• To be done
Copy the lines below word for word.

• Entries
/---

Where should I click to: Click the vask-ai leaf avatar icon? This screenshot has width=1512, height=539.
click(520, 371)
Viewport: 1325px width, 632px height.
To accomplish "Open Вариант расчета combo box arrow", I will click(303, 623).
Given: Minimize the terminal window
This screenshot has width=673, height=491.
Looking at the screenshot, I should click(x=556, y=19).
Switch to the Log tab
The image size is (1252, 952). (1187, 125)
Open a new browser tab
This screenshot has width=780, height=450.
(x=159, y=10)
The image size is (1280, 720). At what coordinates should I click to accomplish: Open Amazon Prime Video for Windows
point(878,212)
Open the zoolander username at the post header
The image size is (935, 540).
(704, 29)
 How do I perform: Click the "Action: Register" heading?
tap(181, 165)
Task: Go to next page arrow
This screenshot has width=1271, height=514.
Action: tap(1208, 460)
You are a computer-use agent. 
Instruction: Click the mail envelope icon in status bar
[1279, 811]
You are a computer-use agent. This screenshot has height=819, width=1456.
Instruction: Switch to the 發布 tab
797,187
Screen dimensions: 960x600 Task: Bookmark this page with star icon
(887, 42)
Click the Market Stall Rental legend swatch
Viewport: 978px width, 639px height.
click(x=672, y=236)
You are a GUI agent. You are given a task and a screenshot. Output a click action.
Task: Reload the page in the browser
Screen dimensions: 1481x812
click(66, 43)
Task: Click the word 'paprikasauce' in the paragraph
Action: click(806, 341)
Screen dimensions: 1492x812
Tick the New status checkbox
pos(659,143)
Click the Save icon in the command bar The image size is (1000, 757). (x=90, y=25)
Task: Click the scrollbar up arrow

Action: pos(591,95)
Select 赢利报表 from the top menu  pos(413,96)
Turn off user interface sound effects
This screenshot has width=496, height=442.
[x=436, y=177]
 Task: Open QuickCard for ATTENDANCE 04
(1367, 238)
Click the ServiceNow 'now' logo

\---

• Task output
Where should I click to: Click the vask-ai leaf avatar icon? This screenshot has width=1512, height=539.
click(520, 371)
Viewport: 1325px width, 632px height.
To accomplish "Open Вариант расчета combo box arrow", I will click(303, 623).
Given: Minimize the terminal window
This screenshot has width=673, height=491.
Looking at the screenshot, I should click(x=556, y=19).
Switch to the Log tab
The image size is (1252, 952). (1187, 125)
Open a new browser tab
This screenshot has width=780, height=450.
(x=159, y=10)
The image size is (1280, 720). At what coordinates should I click to accomplish: Open Amazon Prime Video for Windows
point(878,212)
Open the zoolander username at the post header
The image size is (935, 540).
(704, 29)
 How do I perform: Click the "Action: Register" heading?
tap(181, 165)
Task: Go to next page arrow
This screenshot has width=1271, height=514.
Action: tap(1208, 460)
You are a computer-use agent. 
Instruction: Click the mail envelope icon in status bar
[1279, 811]
You are a computer-use agent. This screenshot has height=819, width=1456.
Instruction: Switch to the 發布 tab
797,187
Screen dimensions: 960x600 Task: Bookmark this page with star icon
(887, 42)
Click the Market Stall Rental legend swatch
Viewport: 978px width, 639px height.
click(x=672, y=236)
You are a GUI agent. You are given a task and a screenshot. Output a click action.
Task: Reload the page in the browser
Screen dimensions: 1481x812
click(66, 43)
Task: Click the word 'paprikasauce' in the paragraph
Action: click(806, 341)
Screen dimensions: 1492x812
Tick the New status checkbox
pos(659,143)
Click the Save icon in the command bar The image size is (1000, 757). (x=90, y=25)
Task: Click the scrollbar up arrow

Action: pos(591,95)
Select 赢利报表 from the top menu  pos(413,96)
Turn off user interface sound effects
This screenshot has width=496, height=442.
[x=436, y=177]
 Task: Open QuickCard for ATTENDANCE 04
(1367, 238)
Click the ServiceNow 'now' logo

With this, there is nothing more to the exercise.